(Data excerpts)
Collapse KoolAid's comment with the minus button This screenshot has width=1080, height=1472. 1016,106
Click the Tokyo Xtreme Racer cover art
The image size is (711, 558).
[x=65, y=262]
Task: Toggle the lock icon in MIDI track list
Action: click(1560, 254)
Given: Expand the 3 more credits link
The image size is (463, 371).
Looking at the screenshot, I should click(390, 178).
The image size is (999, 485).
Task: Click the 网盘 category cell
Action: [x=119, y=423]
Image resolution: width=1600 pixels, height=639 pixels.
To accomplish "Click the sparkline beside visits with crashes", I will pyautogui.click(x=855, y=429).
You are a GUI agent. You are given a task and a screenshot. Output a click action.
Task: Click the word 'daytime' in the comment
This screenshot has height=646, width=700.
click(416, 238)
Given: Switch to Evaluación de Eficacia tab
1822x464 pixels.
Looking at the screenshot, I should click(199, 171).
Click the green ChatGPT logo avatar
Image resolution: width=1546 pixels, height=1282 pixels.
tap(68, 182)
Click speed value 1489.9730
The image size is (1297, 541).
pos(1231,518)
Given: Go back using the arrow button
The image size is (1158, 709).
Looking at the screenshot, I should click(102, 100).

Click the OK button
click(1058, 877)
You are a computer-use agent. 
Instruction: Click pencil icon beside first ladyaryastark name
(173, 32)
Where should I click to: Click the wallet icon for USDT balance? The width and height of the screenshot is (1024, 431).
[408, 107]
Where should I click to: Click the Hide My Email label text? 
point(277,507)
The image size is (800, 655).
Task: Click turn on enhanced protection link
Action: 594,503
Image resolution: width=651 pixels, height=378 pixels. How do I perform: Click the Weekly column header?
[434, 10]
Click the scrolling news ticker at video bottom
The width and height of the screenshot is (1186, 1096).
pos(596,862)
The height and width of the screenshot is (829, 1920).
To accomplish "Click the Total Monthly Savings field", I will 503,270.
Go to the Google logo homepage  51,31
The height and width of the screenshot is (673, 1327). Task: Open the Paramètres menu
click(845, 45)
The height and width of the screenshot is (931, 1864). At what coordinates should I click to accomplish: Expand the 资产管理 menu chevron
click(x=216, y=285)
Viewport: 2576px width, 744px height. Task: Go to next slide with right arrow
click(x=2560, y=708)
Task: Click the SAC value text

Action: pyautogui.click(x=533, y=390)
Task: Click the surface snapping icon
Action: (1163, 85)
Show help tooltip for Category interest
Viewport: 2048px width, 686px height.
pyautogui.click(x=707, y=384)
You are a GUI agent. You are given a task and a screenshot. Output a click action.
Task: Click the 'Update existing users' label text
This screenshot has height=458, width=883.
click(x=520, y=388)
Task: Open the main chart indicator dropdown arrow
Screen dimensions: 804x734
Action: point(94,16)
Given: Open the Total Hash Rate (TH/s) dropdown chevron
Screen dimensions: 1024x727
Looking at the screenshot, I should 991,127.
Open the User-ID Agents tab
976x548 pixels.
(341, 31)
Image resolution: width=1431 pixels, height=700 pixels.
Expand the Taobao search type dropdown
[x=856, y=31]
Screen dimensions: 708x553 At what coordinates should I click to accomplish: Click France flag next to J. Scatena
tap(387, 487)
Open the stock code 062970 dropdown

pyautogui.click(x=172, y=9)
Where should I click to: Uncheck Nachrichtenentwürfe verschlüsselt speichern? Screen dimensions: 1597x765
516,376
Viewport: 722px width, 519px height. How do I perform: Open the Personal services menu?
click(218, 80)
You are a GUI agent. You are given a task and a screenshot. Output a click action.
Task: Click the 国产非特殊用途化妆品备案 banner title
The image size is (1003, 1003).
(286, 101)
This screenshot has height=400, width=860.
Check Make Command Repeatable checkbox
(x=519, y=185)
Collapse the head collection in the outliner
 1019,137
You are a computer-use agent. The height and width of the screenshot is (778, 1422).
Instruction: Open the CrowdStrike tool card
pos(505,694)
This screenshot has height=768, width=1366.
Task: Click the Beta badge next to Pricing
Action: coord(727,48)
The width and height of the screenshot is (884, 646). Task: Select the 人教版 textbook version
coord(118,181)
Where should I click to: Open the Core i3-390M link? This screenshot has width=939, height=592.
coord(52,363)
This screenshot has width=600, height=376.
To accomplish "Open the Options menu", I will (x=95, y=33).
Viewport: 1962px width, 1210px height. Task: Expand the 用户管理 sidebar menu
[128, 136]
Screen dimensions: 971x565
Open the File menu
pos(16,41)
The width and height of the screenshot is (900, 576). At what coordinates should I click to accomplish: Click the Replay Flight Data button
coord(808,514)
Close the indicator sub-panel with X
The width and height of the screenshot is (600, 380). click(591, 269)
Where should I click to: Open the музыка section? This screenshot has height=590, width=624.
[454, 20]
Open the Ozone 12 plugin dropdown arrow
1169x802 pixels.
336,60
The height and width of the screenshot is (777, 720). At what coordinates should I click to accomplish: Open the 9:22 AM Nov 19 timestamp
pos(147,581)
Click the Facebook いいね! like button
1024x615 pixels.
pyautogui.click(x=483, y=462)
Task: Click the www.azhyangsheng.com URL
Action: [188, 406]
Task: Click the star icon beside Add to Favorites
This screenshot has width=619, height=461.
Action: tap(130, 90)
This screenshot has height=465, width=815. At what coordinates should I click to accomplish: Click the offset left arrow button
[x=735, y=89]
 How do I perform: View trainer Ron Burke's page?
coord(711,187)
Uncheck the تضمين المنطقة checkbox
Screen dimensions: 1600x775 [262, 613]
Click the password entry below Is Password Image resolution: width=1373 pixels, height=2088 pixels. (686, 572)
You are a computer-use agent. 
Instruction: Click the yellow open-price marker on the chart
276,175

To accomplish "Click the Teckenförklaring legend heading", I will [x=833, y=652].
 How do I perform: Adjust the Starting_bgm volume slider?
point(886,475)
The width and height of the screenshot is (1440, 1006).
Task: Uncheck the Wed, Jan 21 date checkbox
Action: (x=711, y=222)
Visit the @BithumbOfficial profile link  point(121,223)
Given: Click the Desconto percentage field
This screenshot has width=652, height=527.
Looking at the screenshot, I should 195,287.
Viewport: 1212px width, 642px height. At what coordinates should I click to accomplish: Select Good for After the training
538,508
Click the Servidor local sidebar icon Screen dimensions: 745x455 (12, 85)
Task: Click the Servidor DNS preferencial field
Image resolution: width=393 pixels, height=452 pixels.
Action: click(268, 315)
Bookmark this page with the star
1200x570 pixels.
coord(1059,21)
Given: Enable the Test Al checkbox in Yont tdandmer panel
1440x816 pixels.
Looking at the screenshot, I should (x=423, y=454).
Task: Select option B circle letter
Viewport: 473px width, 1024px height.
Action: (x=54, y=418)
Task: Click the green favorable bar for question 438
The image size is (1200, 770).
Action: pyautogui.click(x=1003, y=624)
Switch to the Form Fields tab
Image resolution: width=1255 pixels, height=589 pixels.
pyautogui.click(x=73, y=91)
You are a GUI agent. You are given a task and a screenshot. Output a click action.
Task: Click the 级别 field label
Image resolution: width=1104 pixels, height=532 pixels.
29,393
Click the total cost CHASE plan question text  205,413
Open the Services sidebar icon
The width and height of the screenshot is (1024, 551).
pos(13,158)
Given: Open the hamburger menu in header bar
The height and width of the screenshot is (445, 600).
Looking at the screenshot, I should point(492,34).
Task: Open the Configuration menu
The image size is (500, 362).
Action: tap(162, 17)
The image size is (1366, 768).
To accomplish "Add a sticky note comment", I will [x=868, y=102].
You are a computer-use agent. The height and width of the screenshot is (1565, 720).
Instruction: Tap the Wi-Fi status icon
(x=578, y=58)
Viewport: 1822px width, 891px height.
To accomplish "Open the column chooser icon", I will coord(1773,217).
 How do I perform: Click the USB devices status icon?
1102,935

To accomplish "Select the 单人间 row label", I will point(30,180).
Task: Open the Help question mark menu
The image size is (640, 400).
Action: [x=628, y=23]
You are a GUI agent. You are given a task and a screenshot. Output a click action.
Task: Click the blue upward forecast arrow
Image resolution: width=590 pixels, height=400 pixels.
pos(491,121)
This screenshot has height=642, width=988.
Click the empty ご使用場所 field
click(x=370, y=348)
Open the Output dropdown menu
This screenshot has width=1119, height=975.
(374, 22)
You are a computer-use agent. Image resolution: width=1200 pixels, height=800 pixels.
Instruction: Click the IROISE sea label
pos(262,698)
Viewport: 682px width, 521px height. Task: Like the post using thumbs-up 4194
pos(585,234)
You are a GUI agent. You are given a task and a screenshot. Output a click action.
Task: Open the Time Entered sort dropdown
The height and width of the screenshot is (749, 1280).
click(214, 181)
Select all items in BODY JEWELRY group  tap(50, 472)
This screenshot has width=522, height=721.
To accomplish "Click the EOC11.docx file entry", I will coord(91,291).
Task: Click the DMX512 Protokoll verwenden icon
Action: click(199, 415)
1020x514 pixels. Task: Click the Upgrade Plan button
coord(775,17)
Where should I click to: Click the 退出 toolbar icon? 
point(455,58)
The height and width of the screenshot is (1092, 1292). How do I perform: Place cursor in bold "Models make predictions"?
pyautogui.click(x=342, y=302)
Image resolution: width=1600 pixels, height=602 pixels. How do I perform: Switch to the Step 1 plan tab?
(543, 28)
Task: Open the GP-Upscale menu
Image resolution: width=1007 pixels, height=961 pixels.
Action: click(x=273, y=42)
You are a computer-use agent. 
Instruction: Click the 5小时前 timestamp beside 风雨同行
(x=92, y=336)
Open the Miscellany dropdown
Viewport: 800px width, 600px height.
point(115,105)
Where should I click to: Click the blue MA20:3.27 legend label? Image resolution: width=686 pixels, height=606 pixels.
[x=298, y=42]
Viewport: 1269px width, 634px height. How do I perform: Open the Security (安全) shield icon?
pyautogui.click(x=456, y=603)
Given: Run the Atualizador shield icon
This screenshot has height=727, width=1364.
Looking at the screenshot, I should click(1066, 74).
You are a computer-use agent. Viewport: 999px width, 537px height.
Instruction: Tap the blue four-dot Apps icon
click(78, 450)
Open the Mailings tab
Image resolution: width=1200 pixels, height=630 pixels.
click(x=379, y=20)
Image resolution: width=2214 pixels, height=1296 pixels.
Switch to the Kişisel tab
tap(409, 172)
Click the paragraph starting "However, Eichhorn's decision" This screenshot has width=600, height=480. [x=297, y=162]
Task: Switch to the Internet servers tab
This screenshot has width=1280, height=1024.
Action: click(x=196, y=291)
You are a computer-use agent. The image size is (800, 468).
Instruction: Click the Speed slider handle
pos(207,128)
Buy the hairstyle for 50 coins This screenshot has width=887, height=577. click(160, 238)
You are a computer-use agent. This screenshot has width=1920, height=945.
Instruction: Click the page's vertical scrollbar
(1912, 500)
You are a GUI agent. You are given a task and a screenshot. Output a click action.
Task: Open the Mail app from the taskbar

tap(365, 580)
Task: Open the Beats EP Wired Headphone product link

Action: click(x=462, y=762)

Task details: Match on "Servidor": copy every line in the records that has it.

Answer section:
Click the Servidor local sidebar icon Screen dimensions: 745x455 (12, 85)
Task: Click the Servidor DNS preferencial field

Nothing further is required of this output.